September 28, 2015

Alleviating Test Anxiety with Sufficient Rest

Fatigue from a lack of sleep is all too common on test day. Not only can test anxiety itself lead to insomnia or unsettled sleep, but last minute cramming can also be also a major contributor to a lack of sleep and test-day fatigue. It is a common scenario: You stay up all night studying for a test, afraid you will forget important information if you do not devote those precious last late-night hours to reviewing the material. Then, faced with the actual test, you are so tired that you cannot retrieve answers from your fatigued brain. The time you spent studying actually ends up making it more difficult for you to pass the test.

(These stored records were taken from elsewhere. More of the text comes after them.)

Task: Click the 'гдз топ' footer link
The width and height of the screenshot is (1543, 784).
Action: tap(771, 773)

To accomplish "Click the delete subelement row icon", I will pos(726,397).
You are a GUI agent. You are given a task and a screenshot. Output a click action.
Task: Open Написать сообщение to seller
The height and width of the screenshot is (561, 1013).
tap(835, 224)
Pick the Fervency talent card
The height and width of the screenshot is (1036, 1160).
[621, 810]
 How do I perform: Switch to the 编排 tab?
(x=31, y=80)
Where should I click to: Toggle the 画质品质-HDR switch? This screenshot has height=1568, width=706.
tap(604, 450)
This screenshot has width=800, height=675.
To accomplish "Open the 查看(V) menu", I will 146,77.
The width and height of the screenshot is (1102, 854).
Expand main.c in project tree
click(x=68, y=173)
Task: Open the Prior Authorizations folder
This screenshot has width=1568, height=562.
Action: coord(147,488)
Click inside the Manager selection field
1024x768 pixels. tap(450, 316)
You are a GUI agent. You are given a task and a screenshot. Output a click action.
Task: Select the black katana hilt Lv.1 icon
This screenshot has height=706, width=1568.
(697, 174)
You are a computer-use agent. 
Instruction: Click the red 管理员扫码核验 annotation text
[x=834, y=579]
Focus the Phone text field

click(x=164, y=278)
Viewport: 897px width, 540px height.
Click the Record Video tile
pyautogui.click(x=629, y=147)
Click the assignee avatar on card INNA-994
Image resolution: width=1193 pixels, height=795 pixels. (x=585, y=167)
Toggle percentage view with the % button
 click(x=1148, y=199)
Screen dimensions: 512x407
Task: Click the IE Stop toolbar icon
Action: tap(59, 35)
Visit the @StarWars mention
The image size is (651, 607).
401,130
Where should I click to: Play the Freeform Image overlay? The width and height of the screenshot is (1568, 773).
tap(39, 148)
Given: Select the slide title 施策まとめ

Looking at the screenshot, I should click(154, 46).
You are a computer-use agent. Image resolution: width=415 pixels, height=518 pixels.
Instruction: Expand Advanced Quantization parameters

It is possible, however, to avoid this situation by making sure you have studied thoroughly in the months or weeks before your test and getting plenty of sleep the night before you have to take the test. Going into your test well rested and alert can go a long way toward ensuring you do your best and reducing your test anxiety.

Maintain Your Normal Schedule

As with diet and exercise, it is important to maintain your normal sleep schedule in the days leading up to test day. Your body and brain are used to a certain amount of rest, and if they do not get that rest, they will not perform at their best.

A slightly restless night right before a test is not unusual, and it will not disrupt your ability to concentrate as much as a week of insomnia and late study nights will. Be sure you are getting around eight hours of sleep every night, and schedule study time around equally important sleep time.

The Night Before the Test

If you expect to have trouble sleeping the night before the test, it might be a good idea to go to bed a bit earlier than usual. After a quick brush-up on major test points (not an all-night cramming session), do something relaxing. Take a long, hot bath, watch something entertaining on TV, or read a book for pleasure.

Avoid spending too much time with test review materials right before bedtime, as doing so could make you feel stressed again. Focusing on relaxing activities that will take your mind off the upcoming exam will help you sleep better and keep your test anxiety from affecting your ability to get enough rest.

If you have used a long-term study schedule, you should not need the night before to cram. You should already have a firm grasp of the test material, so use the night before the test to get the rest you need in order to face the test feeling your very best.